Exercise task A: Return the stretch of the Live Design text from "This is strictly" through "speed, it’s clarity.", copied word for word.

Source text:

***

This is strictly front-end work that requires only UI implementation work. That redesign that you always wanted to try , tweaking the layout, changing the order, behavior or positioning of the existing ui elements on the page? You can now do it, even release it behind a feature toggle and start observing the user behavior

6. Communicating design intent clearly

One of the biggest benefits of Live Design isn’t speed, it’s clarity.

By writing structured, human-readable prompts that both engineers and AI can interpret, your design intent stays intact.

Here’s how that looks in practice:

💡Instead of:

“Add a hover state to make this feel more interactive.”

Try:

“When the user hovers over the button, increase brightness by 8%, animate over 150ms (ease-in-out), and show a shadow-sm.”

💡 Instead of:

“Show an error message when invalid.”

Try:

“If the field is empty on blur, show ‘This field is required’ in text-error color. For invalid input, replace with ‘Please enter a valid email address.’”

💡Instead of:

“Make this feel faster.”

Try:

“Reduce transition delay to 50ms and preload the component on hover.”

These examples show how Live Design encourages precision and shared language, making collaboration smoother and outcomes stronger.

***

Supplied records:
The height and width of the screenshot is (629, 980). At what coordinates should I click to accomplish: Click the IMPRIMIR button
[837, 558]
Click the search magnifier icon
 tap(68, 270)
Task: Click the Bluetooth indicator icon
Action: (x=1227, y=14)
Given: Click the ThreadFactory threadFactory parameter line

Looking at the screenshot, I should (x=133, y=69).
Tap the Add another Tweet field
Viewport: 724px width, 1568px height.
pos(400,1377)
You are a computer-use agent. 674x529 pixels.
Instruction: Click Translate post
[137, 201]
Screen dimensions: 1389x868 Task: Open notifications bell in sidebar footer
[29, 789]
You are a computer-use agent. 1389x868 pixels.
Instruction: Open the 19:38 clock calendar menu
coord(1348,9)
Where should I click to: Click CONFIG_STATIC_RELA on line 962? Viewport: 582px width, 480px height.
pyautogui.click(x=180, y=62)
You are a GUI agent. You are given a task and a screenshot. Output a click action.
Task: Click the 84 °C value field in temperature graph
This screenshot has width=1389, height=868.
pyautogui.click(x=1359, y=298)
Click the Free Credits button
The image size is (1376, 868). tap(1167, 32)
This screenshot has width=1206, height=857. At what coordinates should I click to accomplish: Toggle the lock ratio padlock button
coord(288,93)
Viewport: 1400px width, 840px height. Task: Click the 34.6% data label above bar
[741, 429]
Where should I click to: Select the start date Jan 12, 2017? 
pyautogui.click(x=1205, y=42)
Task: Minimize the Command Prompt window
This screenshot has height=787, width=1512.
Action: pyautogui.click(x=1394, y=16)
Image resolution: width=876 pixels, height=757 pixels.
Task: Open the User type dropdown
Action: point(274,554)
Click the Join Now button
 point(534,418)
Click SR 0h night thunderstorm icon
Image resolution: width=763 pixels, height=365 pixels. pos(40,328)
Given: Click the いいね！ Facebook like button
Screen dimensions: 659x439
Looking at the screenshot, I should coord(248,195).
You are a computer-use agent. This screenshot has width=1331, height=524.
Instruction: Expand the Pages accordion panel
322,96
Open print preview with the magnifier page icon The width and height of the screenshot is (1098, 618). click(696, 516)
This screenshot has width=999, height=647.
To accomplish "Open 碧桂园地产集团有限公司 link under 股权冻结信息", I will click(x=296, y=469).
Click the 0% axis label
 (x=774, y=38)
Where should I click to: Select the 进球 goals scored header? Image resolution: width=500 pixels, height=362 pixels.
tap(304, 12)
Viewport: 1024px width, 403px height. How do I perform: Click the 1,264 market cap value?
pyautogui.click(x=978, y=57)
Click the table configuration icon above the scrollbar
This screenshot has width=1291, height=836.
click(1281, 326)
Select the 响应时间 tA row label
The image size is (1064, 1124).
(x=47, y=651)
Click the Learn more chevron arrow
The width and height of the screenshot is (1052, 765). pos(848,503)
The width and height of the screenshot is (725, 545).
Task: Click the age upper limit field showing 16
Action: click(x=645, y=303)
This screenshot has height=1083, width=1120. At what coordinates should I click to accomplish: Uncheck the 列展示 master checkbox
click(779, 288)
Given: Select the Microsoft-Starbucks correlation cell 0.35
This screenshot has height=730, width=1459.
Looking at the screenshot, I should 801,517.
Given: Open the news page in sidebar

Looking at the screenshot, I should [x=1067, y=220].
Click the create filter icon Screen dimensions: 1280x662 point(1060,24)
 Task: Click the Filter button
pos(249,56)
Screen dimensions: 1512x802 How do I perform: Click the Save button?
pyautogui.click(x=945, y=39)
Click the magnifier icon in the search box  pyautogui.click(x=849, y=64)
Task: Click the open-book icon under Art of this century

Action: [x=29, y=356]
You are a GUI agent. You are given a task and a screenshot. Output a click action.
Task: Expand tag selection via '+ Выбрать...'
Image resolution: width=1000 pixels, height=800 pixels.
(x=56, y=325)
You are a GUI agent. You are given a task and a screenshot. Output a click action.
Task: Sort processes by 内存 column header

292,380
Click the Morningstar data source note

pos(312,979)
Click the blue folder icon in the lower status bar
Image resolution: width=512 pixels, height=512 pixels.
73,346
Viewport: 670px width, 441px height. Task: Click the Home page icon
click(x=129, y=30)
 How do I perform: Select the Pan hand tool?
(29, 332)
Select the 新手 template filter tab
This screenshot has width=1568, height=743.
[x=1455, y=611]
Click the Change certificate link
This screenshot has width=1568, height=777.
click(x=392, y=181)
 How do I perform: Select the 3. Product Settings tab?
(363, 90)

***

Exercise task B: Retype the listing from its first line through the line that contains "will click(x=296, y=469).", keeping every line identical.

Exercise result A:
This is strictly front-end work that requires only UI implementation work. That redesign that you always wanted to try , tweaking the layout, changing the order, behavior or positioning of the existing ui elements on the page? You can now do it, even release it behind a feature toggle and start observing the user behavior

6. Communicating design intent clearly

One of the biggest benefits of Live Design isn’t speed, it’s clarity.

Exercise result B:
The height and width of the screenshot is (629, 980). At what coordinates should I click to accomplish: Click the IMPRIMIR button
[837, 558]
Click the search magnifier icon
 tap(68, 270)
Task: Click the Bluetooth indicator icon
Action: (x=1227, y=14)
Given: Click the ThreadFactory threadFactory parameter line

Looking at the screenshot, I should (x=133, y=69).
Tap the Add another Tweet field
Viewport: 724px width, 1568px height.
pos(400,1377)
You are a computer-use agent. 674x529 pixels.
Instruction: Click Translate post
[137, 201]
Screen dimensions: 1389x868 Task: Open notifications bell in sidebar footer
[29, 789]
You are a computer-use agent. 1389x868 pixels.
Instruction: Open the 19:38 clock calendar menu
coord(1348,9)
Where should I click to: Click CONFIG_STATIC_RELA on line 962? Viewport: 582px width, 480px height.
pyautogui.click(x=180, y=62)
You are a GUI agent. You are given a task and a screenshot. Output a click action.
Task: Click the 84 °C value field in temperature graph
This screenshot has width=1389, height=868.
pyautogui.click(x=1359, y=298)
Click the Free Credits button
The image size is (1376, 868). tap(1167, 32)
This screenshot has width=1206, height=857. At what coordinates should I click to accomplish: Toggle the lock ratio padlock button
coord(288,93)
Viewport: 1400px width, 840px height. Task: Click the 34.6% data label above bar
[741, 429]
Where should I click to: Select the start date Jan 12, 2017? 
pyautogui.click(x=1205, y=42)
Task: Minimize the Command Prompt window
This screenshot has height=787, width=1512.
Action: pyautogui.click(x=1394, y=16)
Image resolution: width=876 pixels, height=757 pixels.
Task: Open the User type dropdown
Action: point(274,554)
Click the Join Now button
 point(534,418)
Click SR 0h night thunderstorm icon
Image resolution: width=763 pixels, height=365 pixels. pos(40,328)
Given: Click the いいね！ Facebook like button
Screen dimensions: 659x439
Looking at the screenshot, I should coord(248,195).
You are a computer-use agent. This screenshot has width=1331, height=524.
Instruction: Expand the Pages accordion panel
322,96
Open print preview with the magnifier page icon The width and height of the screenshot is (1098, 618). click(696, 516)
This screenshot has width=999, height=647.
To accomplish "Open 碧桂园地产集团有限公司 link under 股权冻结信息", I will click(x=296, y=469).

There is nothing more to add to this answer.